Epigenetic editor biologics
Any cell in an organism includes all genes of that organism's genome. The difference in structure and function of cells results from epigenetic silencing of 'unnecessary genes' which occurs in great part by DNA methylation. Taking control of these normal mechanisms is a novel and exciting biomedical challenge and promises broad biomedial applicability. Moreover, in disease the aberrant DNA methylation in key regulatory areas (e.g. promoters) can inhibit gene transcription; thus demethylation techniques offer new therapeutic strategies. Finally, DNA methylation abnormalities are increasingly found in numerous pathologies, however we usually cannot say if these abnormalities play a causative role, hence new experimental tools are needed. Thus, increasing appreciation of epigenetics enables new therapeutic and experimental approaches, however a number of challenges have been preventing novel therapeutics of this kind.

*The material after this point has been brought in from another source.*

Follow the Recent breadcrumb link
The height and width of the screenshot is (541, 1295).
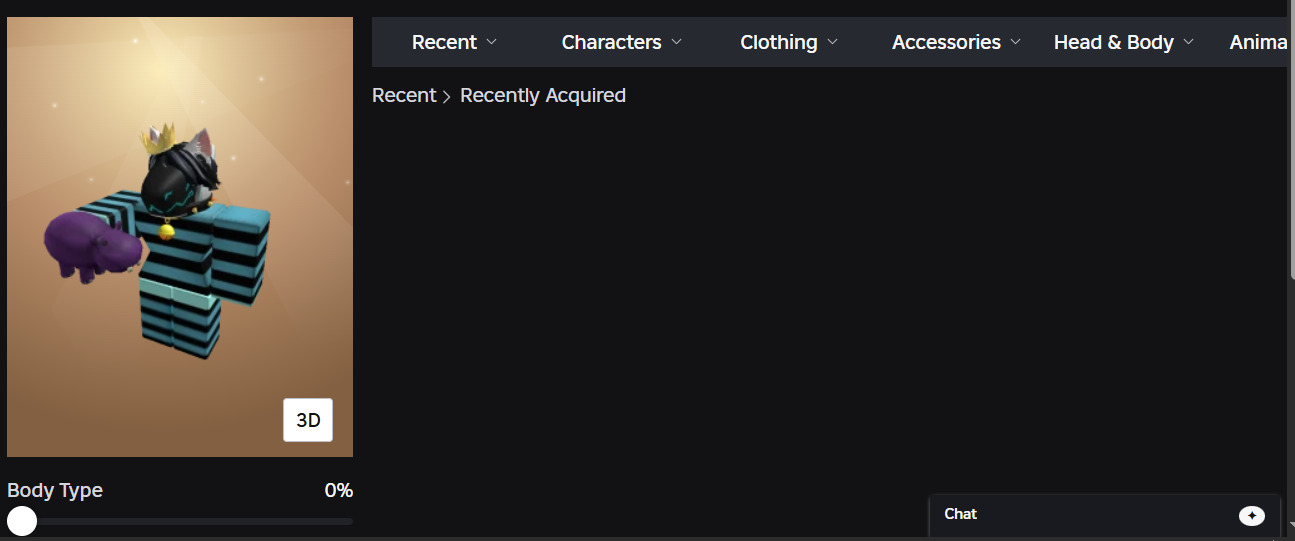(x=404, y=96)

We develop custom-designed molecules comprised of putative DNA demethylases fused with sequence-specific DNA binding domains and use these tools to re-activate or enhance the silenced intrinsic genes in cells. In contrast to existing techniques, targeted demethylation opens a specific gene promoter to adaptive, context-appropriate activation in situ, and offers superior potential to future therapeutic regulatory tactics, not only in epigenetically-mediated disease but more broadly where gene function enhancement is desirable. Epigenter develops protein-based 'biologics' that enable epigenetic editing in vivo without the need for transgenesis or complex packaging tools.